The player is walked through their first few tasks via a tutorial, but before long they are let loose to pursue their tasks as they see fit. As usual, quests populate the left side of the screen, meaning that there are usually several directed tasks on offer to complete at any one time, including building, fishing and crafting challenges. This means that when the player’s energy for fishing and searching runs out, they can spend some time building or crafting instead. Energy does seem to run out a little quickly, but is replenished upon every level up, and its upper limit is also increased every couple of levels, providing a strong incentive for players who want to play more to progress. The energy system is, of course, monetized, allowing paying players to play for longer by purchasing “food” items.

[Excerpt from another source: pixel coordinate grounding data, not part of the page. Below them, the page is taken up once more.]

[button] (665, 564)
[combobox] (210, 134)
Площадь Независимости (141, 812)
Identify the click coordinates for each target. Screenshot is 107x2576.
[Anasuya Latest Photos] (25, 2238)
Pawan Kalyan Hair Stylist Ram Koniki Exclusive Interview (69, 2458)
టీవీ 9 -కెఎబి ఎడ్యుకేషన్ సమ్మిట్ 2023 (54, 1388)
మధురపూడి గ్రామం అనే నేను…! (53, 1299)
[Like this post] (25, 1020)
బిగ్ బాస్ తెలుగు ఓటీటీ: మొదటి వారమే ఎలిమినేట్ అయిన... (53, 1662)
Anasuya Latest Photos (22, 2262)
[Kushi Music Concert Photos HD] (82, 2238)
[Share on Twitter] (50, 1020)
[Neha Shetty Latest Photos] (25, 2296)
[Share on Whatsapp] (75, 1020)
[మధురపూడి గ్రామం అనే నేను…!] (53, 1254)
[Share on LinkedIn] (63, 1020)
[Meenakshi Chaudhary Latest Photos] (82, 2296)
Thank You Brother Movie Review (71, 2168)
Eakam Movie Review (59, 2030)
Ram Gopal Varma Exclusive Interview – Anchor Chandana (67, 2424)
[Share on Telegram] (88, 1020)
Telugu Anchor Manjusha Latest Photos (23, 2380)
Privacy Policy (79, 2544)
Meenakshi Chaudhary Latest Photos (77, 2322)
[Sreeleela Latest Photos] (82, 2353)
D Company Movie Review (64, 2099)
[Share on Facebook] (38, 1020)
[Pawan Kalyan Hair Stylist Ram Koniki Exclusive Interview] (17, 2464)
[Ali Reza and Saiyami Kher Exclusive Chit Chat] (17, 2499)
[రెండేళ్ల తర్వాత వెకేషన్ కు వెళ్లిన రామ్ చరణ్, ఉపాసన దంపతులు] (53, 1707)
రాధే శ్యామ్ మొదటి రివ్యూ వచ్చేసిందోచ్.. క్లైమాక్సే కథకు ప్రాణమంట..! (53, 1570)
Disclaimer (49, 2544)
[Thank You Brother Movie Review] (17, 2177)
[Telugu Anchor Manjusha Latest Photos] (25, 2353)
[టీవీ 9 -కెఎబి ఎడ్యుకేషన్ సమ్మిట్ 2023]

The game is well-monetized all round, in fact. There are plenty of items on offer for non-paying players to purchase using soft currency, but the best items are hard currency-only affairs. These include stronger stat-boosting equipment and even structures which automatically produce resources that the player would otherwise have to expend energy searching for. Many of these are locked behind level gates, however, meaning that the player must progress beyond a certain point before being able to take advantage of these facilities, encouraging gradual progress rather than a “pay to win” scenario.
Tight Lines Fishing is a strong offering that combines fishing and building gameplay to create a satisfying, if slow-paced, experience. Its distinctive visuals, clear tutorials and fun gameplay mean it will likely enjoy some success, though its sedate pace and (arguably) niche subject matter may limit its mass appeal a little. Since the middle of last month, the game has been showing some healthy growth, however. To follow its progress, be sure to check out AppData, our traffic tracking service for social games and developers.
A fun combination of fishing and building gameplay with a broad-ranging, fair monetization strategy.